**Job**
Copy the listing below line for line, with no changes.

——

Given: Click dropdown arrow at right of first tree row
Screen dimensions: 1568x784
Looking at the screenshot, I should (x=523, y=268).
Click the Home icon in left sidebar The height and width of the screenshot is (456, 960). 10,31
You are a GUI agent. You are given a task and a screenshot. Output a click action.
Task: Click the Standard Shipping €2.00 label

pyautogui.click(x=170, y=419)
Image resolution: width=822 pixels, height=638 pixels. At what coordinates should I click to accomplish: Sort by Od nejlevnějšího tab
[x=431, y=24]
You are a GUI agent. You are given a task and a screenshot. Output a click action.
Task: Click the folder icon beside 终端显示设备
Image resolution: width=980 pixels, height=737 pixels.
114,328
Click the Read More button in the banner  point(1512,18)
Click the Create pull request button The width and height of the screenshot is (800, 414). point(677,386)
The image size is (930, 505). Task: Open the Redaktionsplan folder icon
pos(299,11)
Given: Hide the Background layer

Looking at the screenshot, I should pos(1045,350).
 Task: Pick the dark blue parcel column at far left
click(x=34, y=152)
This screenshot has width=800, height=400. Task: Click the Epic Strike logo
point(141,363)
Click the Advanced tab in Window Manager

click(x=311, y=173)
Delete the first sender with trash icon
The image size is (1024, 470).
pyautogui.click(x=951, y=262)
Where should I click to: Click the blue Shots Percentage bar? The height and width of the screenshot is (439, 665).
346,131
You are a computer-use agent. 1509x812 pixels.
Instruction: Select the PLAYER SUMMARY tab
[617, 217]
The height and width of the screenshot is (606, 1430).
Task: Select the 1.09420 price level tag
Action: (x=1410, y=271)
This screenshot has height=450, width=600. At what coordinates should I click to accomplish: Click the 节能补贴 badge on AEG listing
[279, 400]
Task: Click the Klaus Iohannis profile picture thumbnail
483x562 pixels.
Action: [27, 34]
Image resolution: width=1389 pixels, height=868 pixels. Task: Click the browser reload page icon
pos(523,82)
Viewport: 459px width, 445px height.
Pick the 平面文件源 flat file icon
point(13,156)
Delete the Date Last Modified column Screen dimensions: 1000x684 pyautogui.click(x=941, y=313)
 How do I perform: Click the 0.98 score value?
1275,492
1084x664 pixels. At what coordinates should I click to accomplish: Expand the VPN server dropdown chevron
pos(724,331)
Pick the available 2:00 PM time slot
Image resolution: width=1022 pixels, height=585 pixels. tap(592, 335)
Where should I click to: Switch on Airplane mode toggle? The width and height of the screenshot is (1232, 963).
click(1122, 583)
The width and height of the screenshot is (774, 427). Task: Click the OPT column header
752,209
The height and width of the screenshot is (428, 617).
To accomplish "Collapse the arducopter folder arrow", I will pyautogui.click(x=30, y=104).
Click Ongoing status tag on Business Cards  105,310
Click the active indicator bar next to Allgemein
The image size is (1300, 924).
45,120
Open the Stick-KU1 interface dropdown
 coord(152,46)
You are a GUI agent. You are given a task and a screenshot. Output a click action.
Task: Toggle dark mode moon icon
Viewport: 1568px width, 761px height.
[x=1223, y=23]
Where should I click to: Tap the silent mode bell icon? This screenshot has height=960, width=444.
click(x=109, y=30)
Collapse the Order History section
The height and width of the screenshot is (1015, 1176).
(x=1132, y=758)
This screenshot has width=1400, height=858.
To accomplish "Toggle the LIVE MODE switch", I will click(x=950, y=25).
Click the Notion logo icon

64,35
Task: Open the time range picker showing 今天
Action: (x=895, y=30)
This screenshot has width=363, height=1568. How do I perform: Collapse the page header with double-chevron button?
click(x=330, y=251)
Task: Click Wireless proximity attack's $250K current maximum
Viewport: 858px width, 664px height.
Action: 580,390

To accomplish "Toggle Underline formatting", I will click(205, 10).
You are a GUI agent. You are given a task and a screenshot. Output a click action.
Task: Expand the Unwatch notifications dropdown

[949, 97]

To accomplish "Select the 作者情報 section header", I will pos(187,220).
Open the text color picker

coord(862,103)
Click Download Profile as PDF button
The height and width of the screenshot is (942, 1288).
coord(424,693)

——

**Finished answer**
Given: Click dropdown arrow at right of first tree row
Screen dimensions: 1568x784
Looking at the screenshot, I should (x=523, y=268).
Click the Home icon in left sidebar The height and width of the screenshot is (456, 960). 10,31
You are a GUI agent. You are given a task and a screenshot. Output a click action.
Task: Click the Standard Shipping €2.00 label

pyautogui.click(x=170, y=419)
Image resolution: width=822 pixels, height=638 pixels. At what coordinates should I click to accomplish: Sort by Od nejlevnějšího tab
[x=431, y=24]
You are a GUI agent. You are given a task and a screenshot. Output a click action.
Task: Click the folder icon beside 终端显示设备
Image resolution: width=980 pixels, height=737 pixels.
114,328
Click the Read More button in the banner  point(1512,18)
Click the Create pull request button The width and height of the screenshot is (800, 414). point(677,386)
The image size is (930, 505). Task: Open the Redaktionsplan folder icon
pos(299,11)
Given: Hide the Background layer

Looking at the screenshot, I should pos(1045,350).
 Task: Pick the dark blue parcel column at far left
click(x=34, y=152)
This screenshot has width=800, height=400. Task: Click the Epic Strike logo
point(141,363)
Click the Advanced tab in Window Manager

click(x=311, y=173)
Delete the first sender with trash icon
The image size is (1024, 470).
pyautogui.click(x=951, y=262)
Where should I click to: Click the blue Shots Percentage bar? The height and width of the screenshot is (439, 665).
346,131
You are a computer-use agent. 1509x812 pixels.
Instruction: Select the PLAYER SUMMARY tab
[617, 217]
The height and width of the screenshot is (606, 1430).
Task: Select the 1.09420 price level tag
Action: (x=1410, y=271)
This screenshot has height=450, width=600. At what coordinates should I click to accomplish: Click the 节能补贴 badge on AEG listing
[279, 400]
Task: Click the Klaus Iohannis profile picture thumbnail
483x562 pixels.
Action: [27, 34]
Image resolution: width=1389 pixels, height=868 pixels. Task: Click the browser reload page icon
pos(523,82)
Viewport: 459px width, 445px height.
Pick the 平面文件源 flat file icon
point(13,156)
Delete the Date Last Modified column Screen dimensions: 1000x684 pyautogui.click(x=941, y=313)
 How do I perform: Click the 0.98 score value?
1275,492
1084x664 pixels. At what coordinates should I click to accomplish: Expand the VPN server dropdown chevron
pos(724,331)
Pick the available 2:00 PM time slot
Image resolution: width=1022 pixels, height=585 pixels. tap(592, 335)
Where should I click to: Switch on Airplane mode toggle? The width and height of the screenshot is (1232, 963).
click(1122, 583)
The width and height of the screenshot is (774, 427). Task: Click the OPT column header
752,209
The height and width of the screenshot is (428, 617).
To accomplish "Collapse the arducopter folder arrow", I will pyautogui.click(x=30, y=104).
Click Ongoing status tag on Business Cards  105,310
Click the active indicator bar next to Allgemein
The image size is (1300, 924).
45,120
Open the Stick-KU1 interface dropdown
 coord(152,46)
You are a GUI agent. You are given a task and a screenshot. Output a click action.
Task: Toggle dark mode moon icon
Viewport: 1568px width, 761px height.
[x=1223, y=23]
Where should I click to: Tap the silent mode bell icon? This screenshot has height=960, width=444.
click(x=109, y=30)
Collapse the Order History section
The height and width of the screenshot is (1015, 1176).
(x=1132, y=758)
This screenshot has width=1400, height=858.
To accomplish "Toggle the LIVE MODE switch", I will click(x=950, y=25).
Click the Notion logo icon

64,35
Task: Open the time range picker showing 今天
Action: (x=895, y=30)
This screenshot has width=363, height=1568. How do I perform: Collapse the page header with double-chevron button?
click(x=330, y=251)
Task: Click Wireless proximity attack's $250K current maximum
Viewport: 858px width, 664px height.
Action: 580,390

To accomplish "Toggle Underline formatting", I will click(205, 10).
You are a GUI agent. You are given a task and a screenshot. Output a click action.
Task: Expand the Unwatch notifications dropdown

[949, 97]

To accomplish "Select the 作者情報 section header", I will pos(187,220).
Open the text color picker

coord(862,103)
Click Download Profile as PDF button
The height and width of the screenshot is (942, 1288).
coord(424,693)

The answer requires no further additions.